By allowing the cores to function independently, AMD is allowing each core to switch into a "deep sleep" mode if the whole chip is not being fully utilized. This enables one core to power down if it is not needed, while the other performs at a level required to complete the functions the notebook user needs.
Other features include improved HyperTransport 3 technology, a high-speed, chip-to-chip interconnect that looks to offer three times the I/O bandwidth currently offered with AMD's mobile processors. This will help support Microsoft's DX10 graphics application programming interface, which helps deliver a better experience with the Windows Vista operating system.
The processor's architecture also allows this next-generation HyperTransport to disconnect when it is not needed, even if the two cores are executing various tasks. This, according to AMD, will also allow for better battery life.

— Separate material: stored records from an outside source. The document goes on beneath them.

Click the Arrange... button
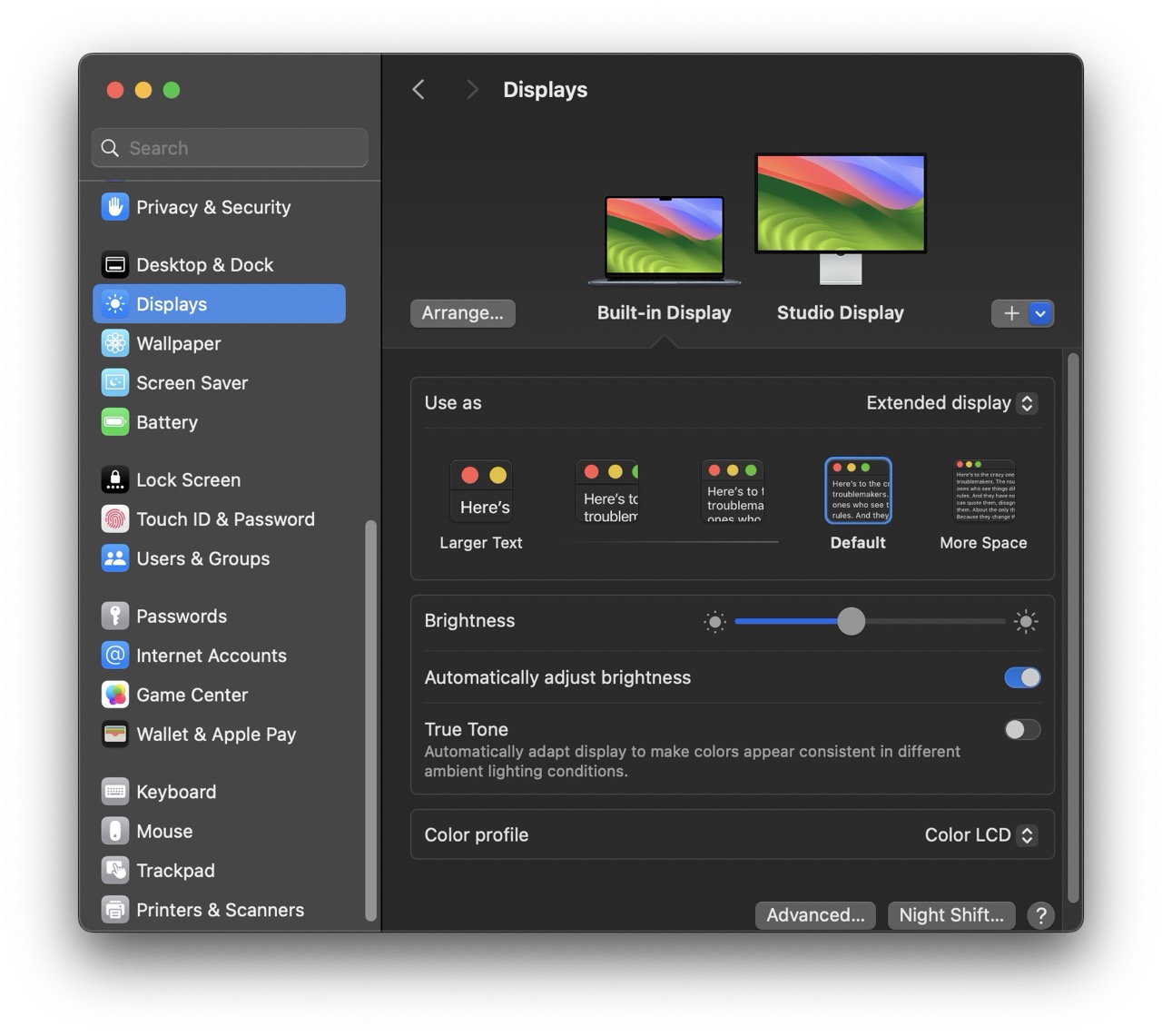1162x1036 pixels. tap(462, 313)
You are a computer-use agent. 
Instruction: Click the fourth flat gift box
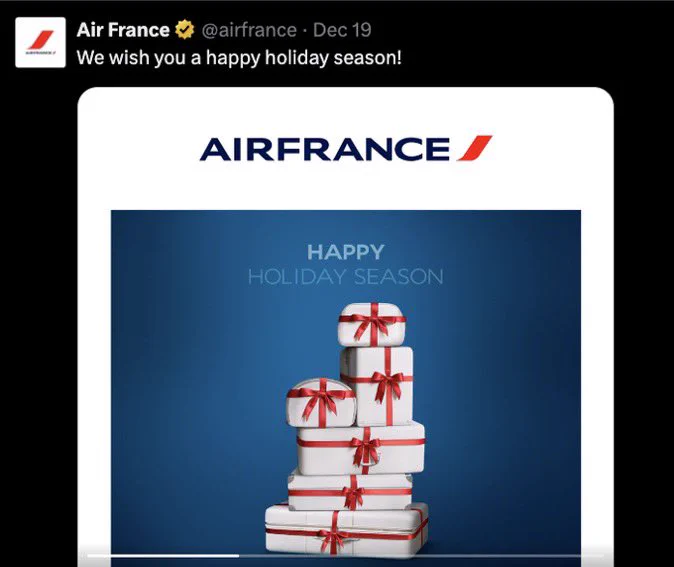pos(350,490)
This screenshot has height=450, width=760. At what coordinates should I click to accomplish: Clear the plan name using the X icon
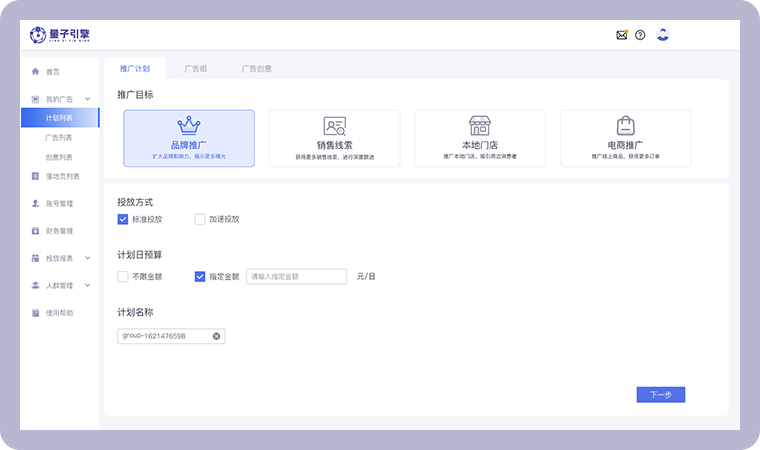216,336
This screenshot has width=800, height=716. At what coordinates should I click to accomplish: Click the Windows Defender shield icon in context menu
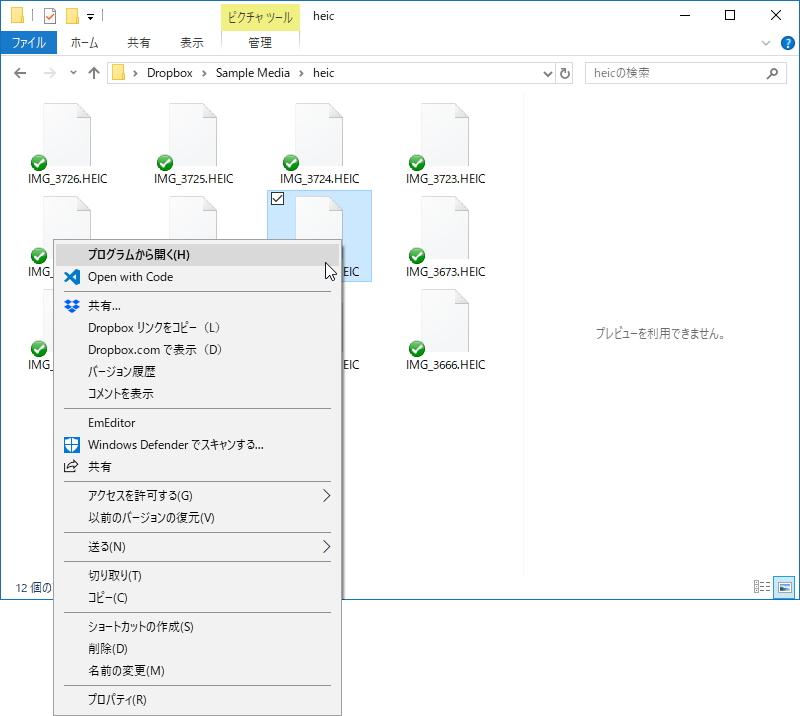pyautogui.click(x=71, y=445)
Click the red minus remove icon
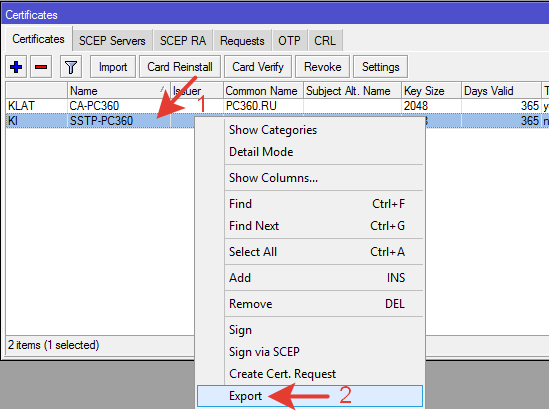The image size is (549, 411). pos(41,67)
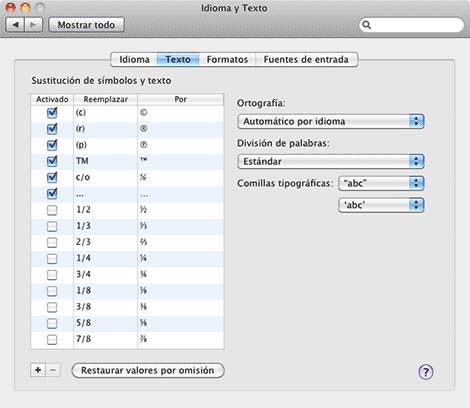Enable the 7/8 fraction substitution checkbox
470x408 pixels.
tap(52, 339)
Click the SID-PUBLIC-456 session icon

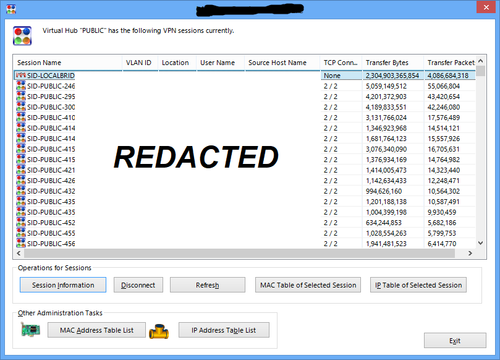(21, 243)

On the platform side, Puma—which includes Griffin and AMD's next-generation RS780 chip set—will also be capable of incorporating both discrete and integrated graphics, along with additional display capabilities, including support for DVI (Digital Visual Interface), DHMI (High-Definition Multimedia Interface) and DP (DisplayPort).
The platform will also utilize second-generation PCI-Express technology.
New technologies in Puma include HyperFlash, which adds flash memory to a system to boost performance and battery life. HyperFlash is similar to Intel's TurboMemory feature, introduced with its latest Centrino platforms.
Finally, the Puma platform will include a feature AMD is calling PowerXpress.
PowerXpress will allow a notebook to use a discrete graphics card and integrated graphics. When the notebook is plugged into an AC adapter, the platform switches to the discrete graphics card. However, when running on battery power, it switches to integrated graphics to reduce power and extend battery life. The feature allows the notebook to make the switch between graphics processors without rebooting.
All of these developments within the new mobile platform, especially the tighter integration of the CPU and the chip set in the platform design, will eventually lead to the development of AMD's Fusion technology, which looks to incorporate the CPU and the GPU on the same piece of silicon, Steinman said.
Fusion is scheduled to be delivered sometime in 2009.
For enterprise users, Steinman said the new mobile platform will offer laptops with better graphics capability for Vista and other applications, improved battery life for workers on the road, and the ability to support multiple displays.
"I really do think that we have a number of unique features, and this really shows how we are committed to delivering a unique mobile design," Steinman said. "I think features like the power management and some of the fine granularity you get with the platform will not only be good for scores and benchmarks, but they also respond to what real users are looking for."